Accion Popular (Popular Action). This was the party of Fernando Belaunde

We have to go back yet a little further in Peruvian history for a moment: Belaunde’s father was a minister under Jose Bustamente, a president who was victim to a *different* coup in 1948

Belaunde launched his party in 1956 as opposition to the entrenched interests of the military and the right wing oligarchy in the country. At the time, that made it left-leaning

Belaunde won the presidency in the 1963 election after the 1948 coup had transitioned back to democracy. However, he had weak support in the legislature, his admin was ineffective, and *he* was the one couped towards the end of his term in 1968

He came back to win the 1980 election. Like I said, a shitshow

In the context of a democracy, Accion Popular was more center/center-right. Belaunde’s man priority seems to have been infrastructure and modernization. The economy experienced heavy inflation, however

The APRA was the mainstream left wing party. This is pretty far to the left by US standards: price controls, nationalization of major industries, subsidies for basic goods, deficit spending, limits on foreign debt service

The IU, the Izquierda Unida (United Left), was a disparate coalition of hard left constituencies. One blessing Peru had was that—despite the party name—the extremist left were not at all unified; they were riven by constant infighting

The PPC was for affluent Catholic conservatives. Kenney doesn’t touch on race much, but my guess is that this was the party for right wing creoles (Europeans). Probably closest to Reagan Republicans. They were too right wing to be popular

Later on, Libertad and FREDEMO became the classical liberal/economically right wing party. Change ‘90, Fujimori’s party, was the centrist antiestablishment party.

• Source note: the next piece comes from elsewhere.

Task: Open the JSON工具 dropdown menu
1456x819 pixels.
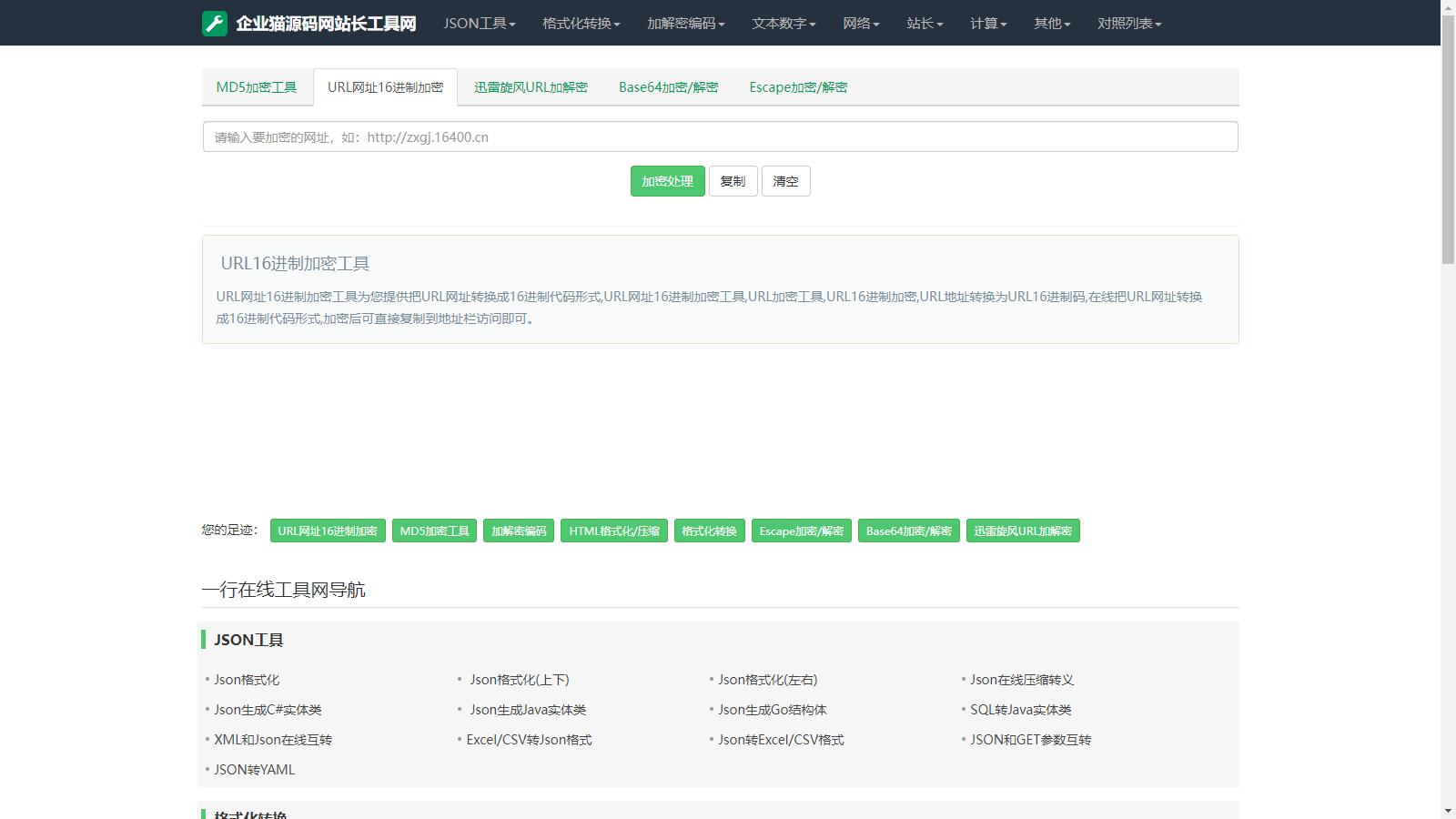Action: point(479,24)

We’ll get to that. Back to the chronology

Complicating the political landscape was a vicious far-left insurgency known as the Shining Path (Sendero Luminoso in Spanish). Despite this happening in the midst of the Cold War, Shining Path didn’t seem to have much affiliation with the USSR; ideologically they were Maoist

It was led by a man named Abimael Guzman, who become a radical Marxist at university and travelled to China for indoctrination. Apparently he was present for the Cultural Revolution and it made a positive impression on him

He seems like a total commie freak, absolute scum of the earth. Shining Path was a Marxist terrorist guerilla insurgency that incited a low-level civil war in Peru for the duration of the 80s

Bear this in mind as we get to Fujimori’s autogolpe

Shining Path initiated their terrorist activities in 1980 around the time of the election. The relationship between the civilian government and the military was still tender given the transition of power, therefore they struggled to respond cohesively early on

The military sometimes failed to respond, and at other times was let loose to commit human rights abuses

Belaunde’s popularity cratered by the end of his term due to a flagging economy and the security problems

Alan Garcia of the ARPA came into power. After some initial success, he ended up worse than Belaunde on the two main fronts: Shining Path was closer to destabilizing the country than ever, and the country went into egregious hyperinflation. Garcia ended up just as unpopular as Belaunde

Garcia’s most brazen act was to try to unanticipatedly nationalize the financial industry in 1987

What follows are some charts to give you a sense of the state of things

Here’s the popularity of the two figures

Belaunade: 75% approval -> 25%
Garcia: 90% -> 20%

Real GDP per capita was markedly lower in 1990 than 1975

Garcia had three consecutive years of inflation over 1000% and it was accelerating

Peru was suffering thousands of deaths from political violence in most years

Simply put, Peru was in shambles. The political legitimacy of the establishment had collapsed. The center would not hold

I haven’t had time to research the manner in which the economy was mismanaged so badly—Kenney gives little detail—but it was. Their finance ministry and central bank must have been a debacle

Into this situation stepped a remarkable personage: the novelist Mario Vargas Llosa. Vargas Llosa demands a thread unto himself tbh, but let me be brief

He won the Nobel Prize for Literature in 2010. Here’s a side thread on a novel of his about Shining Path

Vargas Llosa attended a military academy as a teen at his father’s behest but rejected a military career and became a Marxist in his younger days. Initially supportive of Fidel Castro, Castro’s imprisonment of poet Heberto Padilla in 1971 for heterodox writings seems to have been the last straw: Vargas Llosa moved towards anti-authoritarian, center-right classical liberalism for the rest of his life

Vargas Llosa formed a party of his own called Libertad (Liberty) and was able to assemble a tenuous coalition of all the right wing elements in the country under an umbrella label, FREDEMO

The main thrust of the movement seems to have been neoliberal economic reforms that would improve the economy’s regulatory burden, the government’s fiscal situation, and its international standing with debt markets and supranational financial orgs

This threatened domestic interests such as businesses and unions who received subsidies and tariff protections, and also individual consumers who benefited from govt gibs

Javier Milei seems to be a good analogue (Vargas Llosa, before he passed away last year, publicly supported Milei)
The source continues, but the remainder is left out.